— Job —
Rewrite the data starting at the line that contains "Disable the Background color checkbox" and ending at the end of the data, with "Background color" replaced by "Foreground color" and everything else unchanged. Leave the pictures out of your answer.
· · · · · · ·
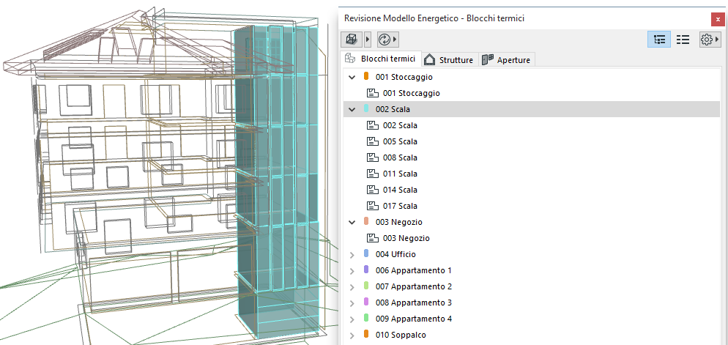Image resolution: width=728 pixels, height=345 pixels.
Task: Close the Revisione Modello Energetico panel
Action: tap(718, 19)
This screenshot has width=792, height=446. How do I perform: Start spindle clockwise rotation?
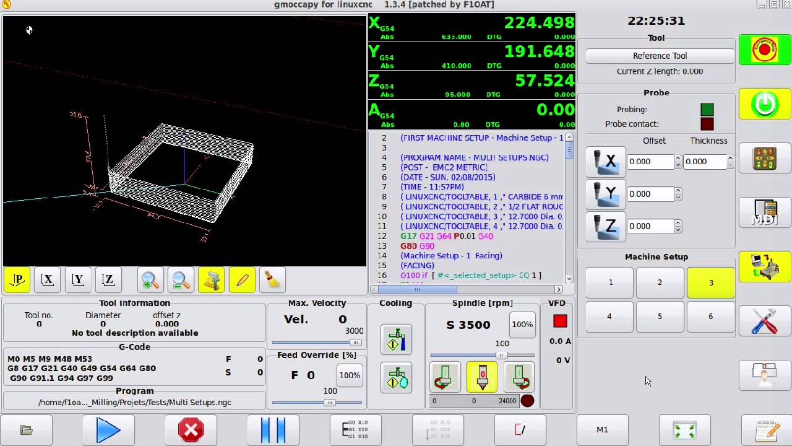coord(445,377)
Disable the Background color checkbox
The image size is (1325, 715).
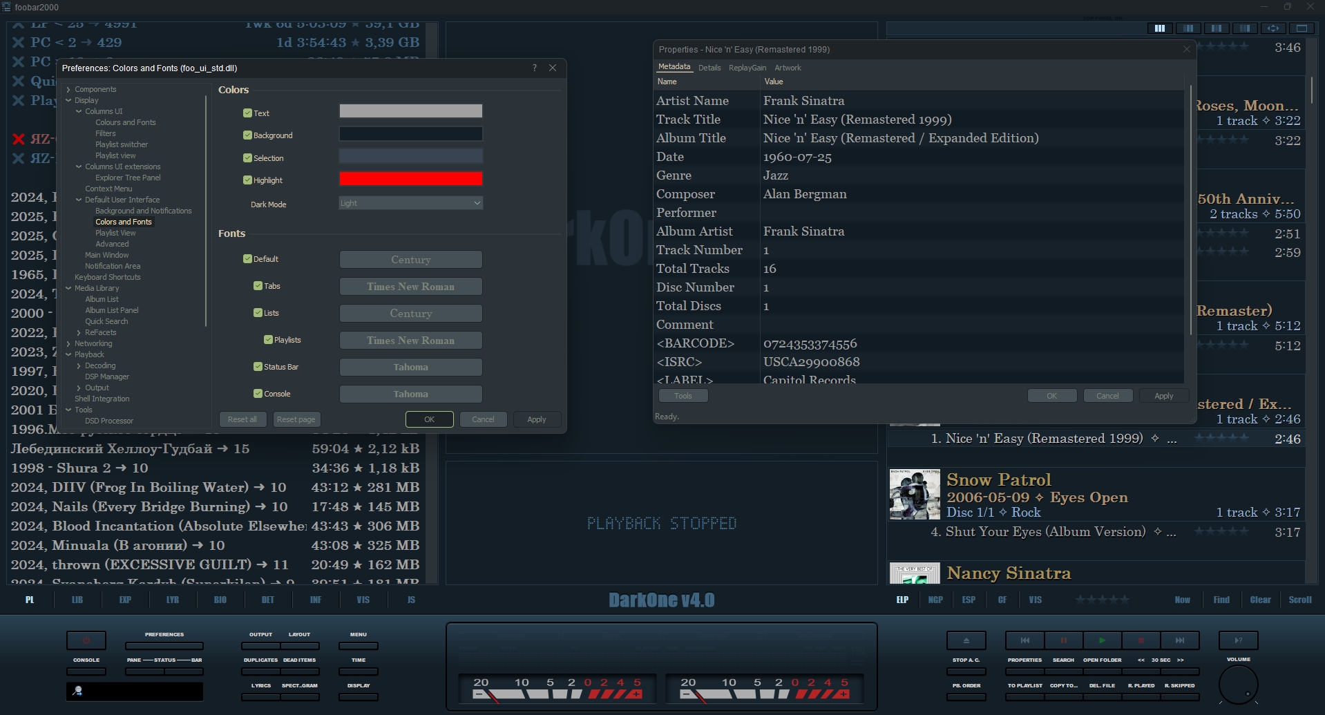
· · · · · · ·
— Written answer —
Disable the Foreground color checkbox
The image size is (1325, 715).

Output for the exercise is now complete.